Naama Issachar’s case has opened up an unusually public rift between Israel and Russia. Her family says she is being punished disproportionately to pressure Israel into freeing a Russian held in Israel on a U.S. extradition request.
Issachar was arrested in April during a layover in flights from India to Israel. Russian police found 9 grams of cannabis in her luggage, her family says. On Friday, a Russian court sentenced her to 7.5 years in jail for drug smuggling.
In a letter to Putin, Israeli President Reuven Rivlin said Issachar, 25, had “made a grave mistake and has admitted her crime”, and asked the Russian leader for his “personal intervention to grant her an extraordinary pardon”.
The letter, published on Rivlin’s Twitter account, noted recent Russian help in locating the remains of an Israeli soldier killed by Syrian forces in a 1982 battle.
“The Jewish People and State of Israel are grateful for your sensitivity to human life,” Rivlin wrote to Putin.
Russian officials have not commented on the case. The Kremlin did not immediately respond to a request for comment on Sunday.

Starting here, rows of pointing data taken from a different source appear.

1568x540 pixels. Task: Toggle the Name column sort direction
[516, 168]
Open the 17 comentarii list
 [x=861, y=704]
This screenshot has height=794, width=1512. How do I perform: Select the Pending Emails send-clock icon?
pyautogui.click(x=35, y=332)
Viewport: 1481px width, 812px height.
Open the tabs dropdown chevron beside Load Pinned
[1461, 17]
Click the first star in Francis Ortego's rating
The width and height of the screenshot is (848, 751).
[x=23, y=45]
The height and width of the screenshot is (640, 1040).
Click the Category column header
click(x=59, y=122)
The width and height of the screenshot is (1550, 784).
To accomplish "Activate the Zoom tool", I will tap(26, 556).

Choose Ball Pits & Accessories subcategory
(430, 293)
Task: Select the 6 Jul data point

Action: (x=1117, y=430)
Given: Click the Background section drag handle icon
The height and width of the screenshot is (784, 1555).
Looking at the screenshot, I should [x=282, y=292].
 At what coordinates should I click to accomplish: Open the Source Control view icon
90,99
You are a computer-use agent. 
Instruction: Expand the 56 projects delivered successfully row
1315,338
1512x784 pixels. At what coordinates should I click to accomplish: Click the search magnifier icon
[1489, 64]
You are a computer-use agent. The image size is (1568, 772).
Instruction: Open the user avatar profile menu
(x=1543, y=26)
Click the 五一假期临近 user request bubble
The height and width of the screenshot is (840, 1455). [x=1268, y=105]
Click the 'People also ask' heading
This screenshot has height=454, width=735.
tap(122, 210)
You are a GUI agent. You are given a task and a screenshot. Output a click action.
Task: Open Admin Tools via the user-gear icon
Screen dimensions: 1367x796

Issachar’s family accuses Russia of punishing her after failing to swap her for Alexei Burkov, a Russian national detained by Israel during a 2015 visit. Israel says he is wanted by the United States for suspected cyber offenses.
Israeli Prime Minister Benjamin Netanyahu has appeared to rule out any such exchange, noting that Israel’s Supreme Court approved Burkov’s extradition to the United States.
The U.S. Embassy in Israel has not commented on either case.
To be implemented, Burkov’s extradition must be formally approved by Israel’s justice minister, Amir Ohana, who on Saturday said he would decide whether to do so within days and hinted that he might weigh a rival Russian extradition request.
Such a request had been filed by Russia, Ohana told Israel’s Channel 13 TV, but it was “rather thin in terms of material”.
“In order to decide that he is extraditable to Russia, a court needs to rule that he is extraditable. That has not yet happened,” Ohana said.